**Extracted entries:**
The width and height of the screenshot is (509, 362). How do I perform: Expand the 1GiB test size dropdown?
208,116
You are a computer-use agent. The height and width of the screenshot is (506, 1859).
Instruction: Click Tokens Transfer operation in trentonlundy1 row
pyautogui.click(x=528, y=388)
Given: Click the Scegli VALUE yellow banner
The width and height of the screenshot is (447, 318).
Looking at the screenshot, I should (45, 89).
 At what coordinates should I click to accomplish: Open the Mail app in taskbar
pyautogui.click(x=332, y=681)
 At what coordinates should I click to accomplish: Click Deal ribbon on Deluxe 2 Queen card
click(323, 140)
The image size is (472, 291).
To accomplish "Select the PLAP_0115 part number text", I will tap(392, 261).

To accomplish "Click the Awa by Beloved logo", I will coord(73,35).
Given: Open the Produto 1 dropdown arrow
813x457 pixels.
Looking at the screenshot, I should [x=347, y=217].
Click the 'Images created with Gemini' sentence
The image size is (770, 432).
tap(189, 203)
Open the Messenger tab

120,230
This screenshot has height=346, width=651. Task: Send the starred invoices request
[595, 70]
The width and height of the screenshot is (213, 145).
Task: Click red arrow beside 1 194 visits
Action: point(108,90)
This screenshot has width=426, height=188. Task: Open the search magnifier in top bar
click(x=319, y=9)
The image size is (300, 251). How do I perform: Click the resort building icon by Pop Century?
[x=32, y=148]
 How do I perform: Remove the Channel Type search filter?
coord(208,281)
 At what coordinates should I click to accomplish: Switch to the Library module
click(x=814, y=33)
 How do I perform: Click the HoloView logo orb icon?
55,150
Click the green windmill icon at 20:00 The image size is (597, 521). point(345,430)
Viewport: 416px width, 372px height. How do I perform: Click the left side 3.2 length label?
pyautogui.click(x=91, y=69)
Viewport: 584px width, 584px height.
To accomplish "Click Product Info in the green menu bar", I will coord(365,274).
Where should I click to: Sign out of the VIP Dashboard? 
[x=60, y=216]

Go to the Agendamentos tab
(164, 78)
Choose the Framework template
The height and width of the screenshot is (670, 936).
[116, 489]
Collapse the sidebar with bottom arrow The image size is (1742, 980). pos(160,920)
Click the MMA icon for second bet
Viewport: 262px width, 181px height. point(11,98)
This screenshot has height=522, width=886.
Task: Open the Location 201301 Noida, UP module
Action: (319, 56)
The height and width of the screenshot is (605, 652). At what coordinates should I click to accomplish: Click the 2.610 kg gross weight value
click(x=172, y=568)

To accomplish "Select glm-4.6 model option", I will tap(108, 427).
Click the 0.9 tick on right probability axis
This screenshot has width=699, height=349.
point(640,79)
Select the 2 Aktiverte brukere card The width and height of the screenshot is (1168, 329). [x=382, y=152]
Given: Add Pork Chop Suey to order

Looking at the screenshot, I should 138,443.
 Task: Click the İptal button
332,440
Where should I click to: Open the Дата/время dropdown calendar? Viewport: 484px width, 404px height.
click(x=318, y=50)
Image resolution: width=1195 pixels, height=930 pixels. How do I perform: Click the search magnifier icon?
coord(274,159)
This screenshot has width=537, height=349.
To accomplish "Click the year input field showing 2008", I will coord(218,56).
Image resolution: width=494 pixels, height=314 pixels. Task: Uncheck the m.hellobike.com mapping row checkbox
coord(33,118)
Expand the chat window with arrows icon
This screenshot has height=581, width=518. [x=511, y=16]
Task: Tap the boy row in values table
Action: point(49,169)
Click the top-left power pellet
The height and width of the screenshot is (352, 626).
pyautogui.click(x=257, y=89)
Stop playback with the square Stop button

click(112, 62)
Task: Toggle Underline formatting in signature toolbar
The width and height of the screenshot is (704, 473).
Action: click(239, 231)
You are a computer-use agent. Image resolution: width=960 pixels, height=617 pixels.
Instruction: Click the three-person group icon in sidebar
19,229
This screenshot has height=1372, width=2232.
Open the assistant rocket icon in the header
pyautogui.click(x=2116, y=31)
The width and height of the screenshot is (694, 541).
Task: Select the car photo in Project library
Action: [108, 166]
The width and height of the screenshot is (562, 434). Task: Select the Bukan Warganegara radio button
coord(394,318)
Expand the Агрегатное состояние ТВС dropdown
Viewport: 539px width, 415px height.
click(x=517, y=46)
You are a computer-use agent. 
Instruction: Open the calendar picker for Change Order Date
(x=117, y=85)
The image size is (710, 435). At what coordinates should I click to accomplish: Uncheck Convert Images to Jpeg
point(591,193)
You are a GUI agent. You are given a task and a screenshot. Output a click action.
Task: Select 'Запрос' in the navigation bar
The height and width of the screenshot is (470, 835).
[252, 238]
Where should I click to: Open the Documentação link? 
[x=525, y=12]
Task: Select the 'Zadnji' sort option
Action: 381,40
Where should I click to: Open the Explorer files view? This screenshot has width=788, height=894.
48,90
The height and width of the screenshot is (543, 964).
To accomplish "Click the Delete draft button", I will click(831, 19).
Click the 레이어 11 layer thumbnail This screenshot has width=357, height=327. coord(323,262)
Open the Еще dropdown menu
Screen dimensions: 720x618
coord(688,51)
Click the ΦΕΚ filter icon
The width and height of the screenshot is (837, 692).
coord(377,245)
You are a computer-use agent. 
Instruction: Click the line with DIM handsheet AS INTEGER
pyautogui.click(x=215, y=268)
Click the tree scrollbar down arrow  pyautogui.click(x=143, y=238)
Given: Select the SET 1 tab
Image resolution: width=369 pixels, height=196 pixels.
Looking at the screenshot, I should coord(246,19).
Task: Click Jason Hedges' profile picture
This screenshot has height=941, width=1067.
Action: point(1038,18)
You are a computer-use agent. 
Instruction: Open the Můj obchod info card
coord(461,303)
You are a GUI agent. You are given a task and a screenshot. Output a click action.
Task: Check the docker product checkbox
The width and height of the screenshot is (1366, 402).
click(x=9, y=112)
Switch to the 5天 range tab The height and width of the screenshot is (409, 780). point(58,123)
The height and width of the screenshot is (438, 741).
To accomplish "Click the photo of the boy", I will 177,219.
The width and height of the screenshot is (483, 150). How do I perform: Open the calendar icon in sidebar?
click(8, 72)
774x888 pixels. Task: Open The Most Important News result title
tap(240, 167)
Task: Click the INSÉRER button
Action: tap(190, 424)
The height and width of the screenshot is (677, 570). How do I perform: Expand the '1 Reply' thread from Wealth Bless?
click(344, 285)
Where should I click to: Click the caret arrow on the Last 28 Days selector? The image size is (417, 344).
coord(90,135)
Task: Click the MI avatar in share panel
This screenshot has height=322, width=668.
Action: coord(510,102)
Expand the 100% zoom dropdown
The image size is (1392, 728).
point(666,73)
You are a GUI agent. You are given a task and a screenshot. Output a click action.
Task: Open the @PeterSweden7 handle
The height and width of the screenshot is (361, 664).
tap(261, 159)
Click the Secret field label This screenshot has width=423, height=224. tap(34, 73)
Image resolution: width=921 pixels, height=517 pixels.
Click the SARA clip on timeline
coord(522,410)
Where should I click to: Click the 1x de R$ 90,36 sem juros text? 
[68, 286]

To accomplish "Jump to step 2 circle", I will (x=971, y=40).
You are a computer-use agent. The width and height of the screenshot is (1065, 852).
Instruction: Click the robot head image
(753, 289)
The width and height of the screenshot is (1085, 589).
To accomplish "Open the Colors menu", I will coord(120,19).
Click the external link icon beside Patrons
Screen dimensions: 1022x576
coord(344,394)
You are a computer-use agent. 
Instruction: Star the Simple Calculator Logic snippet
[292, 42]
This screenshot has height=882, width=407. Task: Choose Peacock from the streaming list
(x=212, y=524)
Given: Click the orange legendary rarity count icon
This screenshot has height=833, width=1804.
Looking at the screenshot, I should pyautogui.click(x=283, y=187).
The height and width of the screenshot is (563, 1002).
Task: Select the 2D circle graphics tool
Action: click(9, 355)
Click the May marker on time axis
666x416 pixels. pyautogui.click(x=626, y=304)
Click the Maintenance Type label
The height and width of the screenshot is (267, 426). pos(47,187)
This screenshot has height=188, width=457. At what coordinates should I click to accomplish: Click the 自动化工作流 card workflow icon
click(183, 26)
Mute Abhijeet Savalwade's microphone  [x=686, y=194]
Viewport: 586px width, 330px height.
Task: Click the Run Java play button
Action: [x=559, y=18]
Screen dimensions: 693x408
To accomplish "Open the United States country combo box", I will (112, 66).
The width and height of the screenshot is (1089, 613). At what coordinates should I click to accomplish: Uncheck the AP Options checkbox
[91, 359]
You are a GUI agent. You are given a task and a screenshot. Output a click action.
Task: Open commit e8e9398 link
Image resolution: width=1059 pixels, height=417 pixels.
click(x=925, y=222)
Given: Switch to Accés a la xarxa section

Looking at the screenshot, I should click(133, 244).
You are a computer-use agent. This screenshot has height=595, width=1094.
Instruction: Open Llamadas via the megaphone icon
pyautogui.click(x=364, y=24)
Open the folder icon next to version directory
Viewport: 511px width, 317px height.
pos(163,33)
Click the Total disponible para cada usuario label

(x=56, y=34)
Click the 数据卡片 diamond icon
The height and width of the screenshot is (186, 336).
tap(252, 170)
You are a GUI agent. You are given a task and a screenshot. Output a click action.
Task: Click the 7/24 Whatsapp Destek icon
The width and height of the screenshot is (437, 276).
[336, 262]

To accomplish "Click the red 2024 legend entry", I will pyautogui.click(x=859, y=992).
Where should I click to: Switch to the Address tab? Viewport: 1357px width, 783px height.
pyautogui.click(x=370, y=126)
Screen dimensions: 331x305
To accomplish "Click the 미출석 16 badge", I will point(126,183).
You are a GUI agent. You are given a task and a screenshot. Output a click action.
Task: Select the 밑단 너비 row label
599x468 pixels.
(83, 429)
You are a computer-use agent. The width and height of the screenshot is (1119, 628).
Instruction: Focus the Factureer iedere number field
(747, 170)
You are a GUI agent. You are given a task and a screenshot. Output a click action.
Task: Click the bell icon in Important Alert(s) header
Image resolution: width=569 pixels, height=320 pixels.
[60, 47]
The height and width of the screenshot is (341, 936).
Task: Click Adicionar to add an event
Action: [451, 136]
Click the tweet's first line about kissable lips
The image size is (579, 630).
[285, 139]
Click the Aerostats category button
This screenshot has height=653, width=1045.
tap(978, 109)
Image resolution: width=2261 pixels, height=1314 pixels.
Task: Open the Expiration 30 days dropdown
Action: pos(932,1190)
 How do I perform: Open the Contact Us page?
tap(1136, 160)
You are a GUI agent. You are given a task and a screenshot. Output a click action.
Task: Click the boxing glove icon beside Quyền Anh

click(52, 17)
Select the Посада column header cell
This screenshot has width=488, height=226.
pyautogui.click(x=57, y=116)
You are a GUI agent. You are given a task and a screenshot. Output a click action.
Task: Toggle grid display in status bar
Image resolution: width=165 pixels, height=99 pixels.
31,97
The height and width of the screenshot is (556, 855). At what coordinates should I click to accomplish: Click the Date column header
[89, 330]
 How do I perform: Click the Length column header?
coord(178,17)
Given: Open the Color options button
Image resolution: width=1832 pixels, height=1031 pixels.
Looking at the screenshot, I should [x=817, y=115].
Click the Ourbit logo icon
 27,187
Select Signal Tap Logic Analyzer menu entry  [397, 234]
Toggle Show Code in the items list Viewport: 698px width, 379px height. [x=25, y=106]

**Stated task:** Pull out each line of the data that contains the word "left".

**Solution to this task:**
Viewport: 416px width, 372px height. How do I perform: Click the left side 3.2 length label?
Click the top-left power pellet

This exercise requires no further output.